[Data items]
[Begin]

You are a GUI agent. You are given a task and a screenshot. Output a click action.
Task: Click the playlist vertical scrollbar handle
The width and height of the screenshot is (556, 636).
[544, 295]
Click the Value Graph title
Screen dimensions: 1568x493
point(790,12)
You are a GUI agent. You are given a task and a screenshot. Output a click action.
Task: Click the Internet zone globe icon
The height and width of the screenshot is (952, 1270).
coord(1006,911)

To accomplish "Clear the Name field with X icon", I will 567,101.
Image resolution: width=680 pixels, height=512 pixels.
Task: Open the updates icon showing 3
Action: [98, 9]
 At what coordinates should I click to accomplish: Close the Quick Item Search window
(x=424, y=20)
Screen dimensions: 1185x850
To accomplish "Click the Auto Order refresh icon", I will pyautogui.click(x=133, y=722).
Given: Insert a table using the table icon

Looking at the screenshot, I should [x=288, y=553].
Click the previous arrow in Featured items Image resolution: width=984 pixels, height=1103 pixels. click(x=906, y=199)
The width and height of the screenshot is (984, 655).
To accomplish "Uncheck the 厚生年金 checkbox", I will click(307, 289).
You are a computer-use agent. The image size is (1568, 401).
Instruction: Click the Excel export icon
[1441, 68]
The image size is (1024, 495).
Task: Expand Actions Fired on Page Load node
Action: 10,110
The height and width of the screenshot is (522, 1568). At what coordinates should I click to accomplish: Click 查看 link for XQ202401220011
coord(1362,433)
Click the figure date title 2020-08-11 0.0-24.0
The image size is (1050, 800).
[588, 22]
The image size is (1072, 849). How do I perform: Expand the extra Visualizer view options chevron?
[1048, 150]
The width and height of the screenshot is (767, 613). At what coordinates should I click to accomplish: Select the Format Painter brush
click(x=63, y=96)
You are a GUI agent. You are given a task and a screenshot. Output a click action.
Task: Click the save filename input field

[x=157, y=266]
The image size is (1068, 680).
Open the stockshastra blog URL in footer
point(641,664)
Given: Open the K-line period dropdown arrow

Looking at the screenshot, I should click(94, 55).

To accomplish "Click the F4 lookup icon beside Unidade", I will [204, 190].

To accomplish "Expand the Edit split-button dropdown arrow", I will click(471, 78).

[End]

Objective: Copy the entries above, substituting "screen agent" for each occurrence of "GUI agent" and leaving everything else as it is.

Result of this exercise:
You are a screen agent. You are given a task and a screenshot. Output a click action.
Task: Click the playlist vertical scrollbar handle
The width and height of the screenshot is (556, 636).
[544, 295]
Click the Value Graph title
Screen dimensions: 1568x493
point(790,12)
You are a screen agent. You are given a task and a screenshot. Output a click action.
Task: Click the Internet zone globe icon
The height and width of the screenshot is (952, 1270).
coord(1006,911)

To accomplish "Clear the Name field with X icon", I will 567,101.
Image resolution: width=680 pixels, height=512 pixels.
Task: Open the updates icon showing 3
Action: [98, 9]
 At what coordinates should I click to accomplish: Close the Quick Item Search window
(x=424, y=20)
Screen dimensions: 1185x850
To accomplish "Click the Auto Order refresh icon", I will pyautogui.click(x=133, y=722).
Given: Insert a table using the table icon

Looking at the screenshot, I should [x=288, y=553].
Click the previous arrow in Featured items Image resolution: width=984 pixels, height=1103 pixels. click(x=906, y=199)
The width and height of the screenshot is (984, 655).
To accomplish "Uncheck the 厚生年金 checkbox", I will click(307, 289).
You are a computer-use agent. The image size is (1568, 401).
Instruction: Click the Excel export icon
[1441, 68]
The image size is (1024, 495).
Task: Expand Actions Fired on Page Load node
Action: 10,110
The height and width of the screenshot is (522, 1568). At what coordinates should I click to accomplish: Click 查看 link for XQ202401220011
coord(1362,433)
Click the figure date title 2020-08-11 0.0-24.0
The image size is (1050, 800).
[588, 22]
The image size is (1072, 849). How do I perform: Expand the extra Visualizer view options chevron?
[1048, 150]
The width and height of the screenshot is (767, 613). At what coordinates should I click to accomplish: Select the Format Painter brush
click(x=63, y=96)
You are a screen agent. You are given a task and a screenshot. Output a click action.
Task: Click the save filename input field

[x=157, y=266]
The image size is (1068, 680).
Open the stockshastra blog URL in footer
point(641,664)
Given: Open the K-line period dropdown arrow

Looking at the screenshot, I should click(94, 55).

To accomplish "Click the F4 lookup icon beside Unidade", I will [204, 190].

To accomplish "Expand the Edit split-button dropdown arrow", I will click(471, 78).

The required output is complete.